> [DESCRIPTION OF THE TASK]
In the listing that follows, locate the line containing "The height and width of the screenshot is (505, 760)." and the line containing "Click the tall". Retype exactly those two lines and every line between them, and nothing more.

> [DATA SUPPLIED]

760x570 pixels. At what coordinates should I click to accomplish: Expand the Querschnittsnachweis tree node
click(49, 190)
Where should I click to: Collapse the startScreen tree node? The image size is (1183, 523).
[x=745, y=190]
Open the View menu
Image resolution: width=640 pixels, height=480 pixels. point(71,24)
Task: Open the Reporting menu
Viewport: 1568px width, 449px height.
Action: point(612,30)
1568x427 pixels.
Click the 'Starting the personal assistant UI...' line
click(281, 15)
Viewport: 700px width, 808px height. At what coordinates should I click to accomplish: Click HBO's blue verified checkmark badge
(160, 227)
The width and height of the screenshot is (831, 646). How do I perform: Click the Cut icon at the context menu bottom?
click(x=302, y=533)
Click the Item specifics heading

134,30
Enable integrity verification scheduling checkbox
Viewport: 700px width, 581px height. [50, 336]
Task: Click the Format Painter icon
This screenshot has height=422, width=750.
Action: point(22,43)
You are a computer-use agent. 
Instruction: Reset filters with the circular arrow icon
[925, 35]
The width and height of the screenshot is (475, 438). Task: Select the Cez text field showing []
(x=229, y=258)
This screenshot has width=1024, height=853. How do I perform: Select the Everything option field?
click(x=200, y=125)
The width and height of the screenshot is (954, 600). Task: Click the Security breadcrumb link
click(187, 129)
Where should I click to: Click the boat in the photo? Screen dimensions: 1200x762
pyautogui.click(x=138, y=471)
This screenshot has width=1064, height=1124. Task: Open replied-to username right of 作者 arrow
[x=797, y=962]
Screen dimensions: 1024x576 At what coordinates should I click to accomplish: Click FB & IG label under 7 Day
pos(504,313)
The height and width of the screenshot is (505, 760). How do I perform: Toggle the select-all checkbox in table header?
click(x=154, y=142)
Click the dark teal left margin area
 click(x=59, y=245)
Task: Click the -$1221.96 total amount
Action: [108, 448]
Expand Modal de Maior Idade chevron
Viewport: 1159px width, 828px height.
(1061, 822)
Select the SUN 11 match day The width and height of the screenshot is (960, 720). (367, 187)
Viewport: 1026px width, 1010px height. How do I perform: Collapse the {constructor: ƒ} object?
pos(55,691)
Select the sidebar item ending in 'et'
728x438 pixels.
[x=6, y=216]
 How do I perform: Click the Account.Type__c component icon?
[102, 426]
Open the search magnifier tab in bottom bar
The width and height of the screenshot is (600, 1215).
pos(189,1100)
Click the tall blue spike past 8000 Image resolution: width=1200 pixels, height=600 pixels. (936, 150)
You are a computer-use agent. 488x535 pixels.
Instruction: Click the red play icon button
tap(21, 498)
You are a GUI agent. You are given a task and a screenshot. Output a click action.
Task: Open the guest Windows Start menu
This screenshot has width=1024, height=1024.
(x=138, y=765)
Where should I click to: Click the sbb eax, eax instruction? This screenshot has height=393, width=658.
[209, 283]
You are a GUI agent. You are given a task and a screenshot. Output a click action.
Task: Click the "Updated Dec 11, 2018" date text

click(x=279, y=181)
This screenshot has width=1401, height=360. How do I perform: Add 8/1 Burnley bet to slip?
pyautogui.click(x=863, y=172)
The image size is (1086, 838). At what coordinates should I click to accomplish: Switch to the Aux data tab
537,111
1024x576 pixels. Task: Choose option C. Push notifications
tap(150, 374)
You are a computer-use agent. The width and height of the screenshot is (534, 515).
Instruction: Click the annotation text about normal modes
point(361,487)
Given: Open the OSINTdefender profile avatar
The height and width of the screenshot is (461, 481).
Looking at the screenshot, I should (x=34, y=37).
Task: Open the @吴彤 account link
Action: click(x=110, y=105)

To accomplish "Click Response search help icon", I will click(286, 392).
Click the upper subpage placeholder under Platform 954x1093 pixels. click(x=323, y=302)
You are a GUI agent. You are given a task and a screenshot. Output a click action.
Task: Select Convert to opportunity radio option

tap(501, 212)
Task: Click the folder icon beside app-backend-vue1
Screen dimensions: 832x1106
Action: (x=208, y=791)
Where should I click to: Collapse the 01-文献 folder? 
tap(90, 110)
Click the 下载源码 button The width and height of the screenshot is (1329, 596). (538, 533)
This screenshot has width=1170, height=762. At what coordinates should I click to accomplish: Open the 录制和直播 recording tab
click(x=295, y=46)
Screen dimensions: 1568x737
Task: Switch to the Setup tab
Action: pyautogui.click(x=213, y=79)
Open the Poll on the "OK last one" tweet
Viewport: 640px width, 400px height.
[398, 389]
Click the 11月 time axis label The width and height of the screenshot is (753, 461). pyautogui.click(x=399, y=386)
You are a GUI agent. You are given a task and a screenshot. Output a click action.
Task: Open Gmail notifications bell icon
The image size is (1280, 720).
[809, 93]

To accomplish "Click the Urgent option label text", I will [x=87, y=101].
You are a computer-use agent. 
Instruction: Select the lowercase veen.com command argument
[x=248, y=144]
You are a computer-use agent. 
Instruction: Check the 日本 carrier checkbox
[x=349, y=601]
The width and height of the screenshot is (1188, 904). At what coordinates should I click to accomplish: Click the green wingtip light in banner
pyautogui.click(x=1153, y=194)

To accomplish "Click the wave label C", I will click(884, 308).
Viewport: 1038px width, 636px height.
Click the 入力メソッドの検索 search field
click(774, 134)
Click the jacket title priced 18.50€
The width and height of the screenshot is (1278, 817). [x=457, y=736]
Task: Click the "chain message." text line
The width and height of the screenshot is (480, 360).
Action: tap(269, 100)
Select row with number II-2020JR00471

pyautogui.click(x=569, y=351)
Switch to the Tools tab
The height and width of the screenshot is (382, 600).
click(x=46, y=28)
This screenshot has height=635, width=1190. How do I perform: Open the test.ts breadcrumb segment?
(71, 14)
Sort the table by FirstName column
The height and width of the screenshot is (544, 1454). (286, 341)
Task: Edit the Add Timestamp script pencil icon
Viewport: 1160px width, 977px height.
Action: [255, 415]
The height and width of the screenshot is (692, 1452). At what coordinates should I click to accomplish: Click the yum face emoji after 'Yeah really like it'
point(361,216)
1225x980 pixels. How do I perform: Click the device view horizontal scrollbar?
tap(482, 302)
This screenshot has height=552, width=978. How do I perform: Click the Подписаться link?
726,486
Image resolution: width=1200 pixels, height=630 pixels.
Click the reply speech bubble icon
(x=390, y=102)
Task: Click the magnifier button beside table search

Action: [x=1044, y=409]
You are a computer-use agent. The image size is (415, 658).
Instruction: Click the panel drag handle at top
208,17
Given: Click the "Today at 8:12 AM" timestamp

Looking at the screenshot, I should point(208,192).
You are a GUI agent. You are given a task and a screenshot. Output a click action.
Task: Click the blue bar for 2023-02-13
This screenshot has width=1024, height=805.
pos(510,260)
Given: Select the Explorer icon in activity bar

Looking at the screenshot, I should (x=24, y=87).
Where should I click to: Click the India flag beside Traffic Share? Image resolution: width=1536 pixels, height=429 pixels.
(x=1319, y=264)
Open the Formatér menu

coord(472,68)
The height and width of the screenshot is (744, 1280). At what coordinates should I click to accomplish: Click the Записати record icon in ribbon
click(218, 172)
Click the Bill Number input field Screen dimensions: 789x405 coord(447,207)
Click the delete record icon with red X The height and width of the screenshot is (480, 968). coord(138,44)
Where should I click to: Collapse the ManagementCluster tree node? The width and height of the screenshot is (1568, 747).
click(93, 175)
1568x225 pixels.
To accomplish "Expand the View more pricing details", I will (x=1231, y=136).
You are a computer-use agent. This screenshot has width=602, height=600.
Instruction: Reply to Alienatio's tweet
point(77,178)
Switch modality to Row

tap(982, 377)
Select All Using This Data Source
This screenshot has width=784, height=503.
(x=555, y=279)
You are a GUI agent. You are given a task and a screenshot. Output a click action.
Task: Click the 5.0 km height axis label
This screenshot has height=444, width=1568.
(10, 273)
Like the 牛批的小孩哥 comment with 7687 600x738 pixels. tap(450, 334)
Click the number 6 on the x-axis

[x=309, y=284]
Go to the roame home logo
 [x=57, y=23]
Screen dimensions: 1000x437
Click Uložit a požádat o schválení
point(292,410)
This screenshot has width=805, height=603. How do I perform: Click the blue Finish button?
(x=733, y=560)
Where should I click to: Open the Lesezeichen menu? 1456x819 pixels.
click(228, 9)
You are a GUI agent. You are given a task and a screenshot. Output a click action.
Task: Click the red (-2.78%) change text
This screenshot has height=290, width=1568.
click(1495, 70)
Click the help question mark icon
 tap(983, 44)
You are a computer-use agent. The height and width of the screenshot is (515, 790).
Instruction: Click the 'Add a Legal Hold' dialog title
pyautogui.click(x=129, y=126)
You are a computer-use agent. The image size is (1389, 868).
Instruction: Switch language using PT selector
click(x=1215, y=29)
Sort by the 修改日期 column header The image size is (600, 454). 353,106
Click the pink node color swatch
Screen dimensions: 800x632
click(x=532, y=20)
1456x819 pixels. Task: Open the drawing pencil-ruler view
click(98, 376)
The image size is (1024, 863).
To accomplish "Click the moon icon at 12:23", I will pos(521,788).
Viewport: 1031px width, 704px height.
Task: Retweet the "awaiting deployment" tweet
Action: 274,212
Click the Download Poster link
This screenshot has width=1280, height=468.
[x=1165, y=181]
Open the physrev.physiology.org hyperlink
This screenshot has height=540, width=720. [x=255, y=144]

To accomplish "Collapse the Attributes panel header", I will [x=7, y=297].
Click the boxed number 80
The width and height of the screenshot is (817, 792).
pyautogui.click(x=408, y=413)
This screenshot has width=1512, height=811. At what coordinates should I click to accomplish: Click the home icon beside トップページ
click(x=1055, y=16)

> [TASK OUTPUT]
The height and width of the screenshot is (505, 760). How do I perform: Toggle the select-all checkbox in table header?
click(x=154, y=142)
Click the dark teal left margin area
 click(x=59, y=245)
Task: Click the -$1221.96 total amount
Action: [108, 448]
Expand Modal de Maior Idade chevron
Viewport: 1159px width, 828px height.
(1061, 822)
Select the SUN 11 match day The width and height of the screenshot is (960, 720). (367, 187)
Viewport: 1026px width, 1010px height. How do I perform: Collapse the {constructor: ƒ} object?
pos(55,691)
Select the sidebar item ending in 'et'
728x438 pixels.
[x=6, y=216]
 How do I perform: Click the Account.Type__c component icon?
[102, 426]
Open the search magnifier tab in bottom bar
The width and height of the screenshot is (600, 1215).
pos(189,1100)
Click the tall blue spike past 8000 Image resolution: width=1200 pixels, height=600 pixels. (936, 150)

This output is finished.